Naughty bits: a pair of breasts (rounded projections at top of blot); a vertical female figure, her torso
partly visible through a gauzy dress (along center line).
The first blot is easy. How fast you answer is taken as an indication of how well you cope with new situations.
The best reaction is to give one of the most common responses immediately. Good answers are bat, butterfly,
moth, and (in center of blot) a female figure. Mask, jack-o'-lantern, and animal face are common responses
too, but in some interpretation schemes they suggest paranoia. A bad response is any that says something
untoward about the central female figure. "She" is often judged to be a projection of your own self-image.
Avoid the obvious comment that the figure has two breasts but no head.
If you don't give more than one answer for Plate I, many psychologists will drop a hint--tell you to look closer.
Black and red ink. Two dark-gray splotches suggesting dancing figures. Red splotches at top of each figure and
at bottom center. Naughty bits: penis (upper center, black ink); vagina (the red area at bottom center).
It is important to see this blot as two human figures usually females or clowns. If you don't, it's seen as a
sign that you have trouble relating to people. You may give other responses as well, such as cave entrance (the
triangular white space between the two figures) and butterfly (the red "vagina," bottom center).
Should you mention the penis and vagina? Not necessarily.
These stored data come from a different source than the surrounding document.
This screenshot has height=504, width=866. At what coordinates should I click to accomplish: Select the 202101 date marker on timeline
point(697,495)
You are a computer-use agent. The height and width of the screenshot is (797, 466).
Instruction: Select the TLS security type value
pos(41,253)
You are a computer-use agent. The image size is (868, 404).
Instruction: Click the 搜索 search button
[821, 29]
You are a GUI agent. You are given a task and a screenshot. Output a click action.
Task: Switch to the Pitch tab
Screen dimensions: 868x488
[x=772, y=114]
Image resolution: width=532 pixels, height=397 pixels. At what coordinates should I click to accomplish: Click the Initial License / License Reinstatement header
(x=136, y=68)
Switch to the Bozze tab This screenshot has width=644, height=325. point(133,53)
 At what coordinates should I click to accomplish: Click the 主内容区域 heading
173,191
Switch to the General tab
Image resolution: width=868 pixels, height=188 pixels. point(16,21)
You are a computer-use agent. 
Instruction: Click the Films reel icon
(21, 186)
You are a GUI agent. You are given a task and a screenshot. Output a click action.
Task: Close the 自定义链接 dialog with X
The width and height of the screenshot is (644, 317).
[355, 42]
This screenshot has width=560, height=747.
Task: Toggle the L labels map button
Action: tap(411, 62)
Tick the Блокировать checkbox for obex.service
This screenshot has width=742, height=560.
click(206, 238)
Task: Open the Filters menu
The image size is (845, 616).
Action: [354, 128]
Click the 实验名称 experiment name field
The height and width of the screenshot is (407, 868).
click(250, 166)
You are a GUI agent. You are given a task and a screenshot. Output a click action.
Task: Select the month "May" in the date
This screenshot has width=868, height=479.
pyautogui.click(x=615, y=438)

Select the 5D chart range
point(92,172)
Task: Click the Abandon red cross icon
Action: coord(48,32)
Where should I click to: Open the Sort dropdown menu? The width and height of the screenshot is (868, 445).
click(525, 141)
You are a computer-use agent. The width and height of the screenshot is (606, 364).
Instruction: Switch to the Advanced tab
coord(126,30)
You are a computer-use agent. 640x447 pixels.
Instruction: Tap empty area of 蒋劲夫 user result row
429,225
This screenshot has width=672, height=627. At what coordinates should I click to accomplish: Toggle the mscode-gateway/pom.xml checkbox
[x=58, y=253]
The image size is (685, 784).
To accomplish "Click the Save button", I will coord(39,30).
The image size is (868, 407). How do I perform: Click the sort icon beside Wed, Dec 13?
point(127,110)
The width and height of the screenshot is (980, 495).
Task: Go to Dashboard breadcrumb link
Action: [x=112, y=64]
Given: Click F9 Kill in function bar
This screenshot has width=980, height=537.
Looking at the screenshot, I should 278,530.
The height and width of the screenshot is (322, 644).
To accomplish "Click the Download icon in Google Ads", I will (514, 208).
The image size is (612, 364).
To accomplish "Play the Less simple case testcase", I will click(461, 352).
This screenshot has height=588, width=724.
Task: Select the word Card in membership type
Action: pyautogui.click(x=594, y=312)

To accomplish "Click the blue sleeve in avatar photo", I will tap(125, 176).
Every Rorsehach plate has at least one obvious
representation of sexual anatomy. You're not expected to mention them all. In some interpretation schemes,
mentioning more than four sex images in the ten plates is diagnostic of schizophrenia. The trouble is, subjects
who took Psychology 101 often assume they should detail every possible sex response, so allowances must be made.
Most Rorschach workers believe the sex images should play a part in the interpretation of responses even when
not mentioned. You may not say that the lower red area looks like a vagina, but psychologists assume that what
you do say will show how you feel about women. Nix on "crab"; stick with "butterfly."
Black and red ink. Two obvious .figures (black ink) facing each other. Butterfly-shaped red blot between the
figures; an elongated red blot behind each figure's head. Naughty bits: penises and breasts (at anatomically
appropriate positions for each figure).
This is the blot that supposedly can determine sexual preference. Most people see the two human figures. Both
figures have prominent "breasts" and an equally prominent "penis." If you don't volunteer the
gender of the figures, you'll be asked to specify it. By the traditional interpretation, seeing the figures
as male is a heterosexual response (for test subjects of both sexes). Describing the figures as female or
acknowledging the androgynous nature of the blot is supposed to be a homosexual response. Does it work? Not
really--many straights describe the figures as women, and not all gays give a gay response. A 1971 study at
Mount Sinai Hospital in New York showed the traditionally heterosexual response (two male figures) to be
declining in popularity.
The splotches of red ink are usually perceived separately. Common responses are "bow-tie" or "ribbon"
(inner red area) and a stomach and esophagus (outer red areas).
Black ink. A roughly triangular blot, point up, with the two lower comer regions resembling boots or pet.
Naughty bits: two penises (on either side of blot, near top of triangle); vagina (on center line near top
Plate IV is the "father card." At first glance it is a difficult blot to see as a single image.
The "boots" are fairly conspicuous; between them is the apparent head of a dog or Chinese dragon.
Many subjects see the blot as an animal skin. After a few seconds, though, most can see it as a standing
figure seen from below.
The boots become the feet, enlarged because of the unusual perspective. The arms and head, at the top, are
smaller. Common descriptions are bear, gorilla, or man in a heavy coat. Bad descriptions are monster or
attacking bear or gorilla-Rorschach theorists equate your description of the figure with your
perception of your father or male authority figures.
Black ink. A simple, batlike shape. Naughty bits: two penises (the "ears" or "antennae").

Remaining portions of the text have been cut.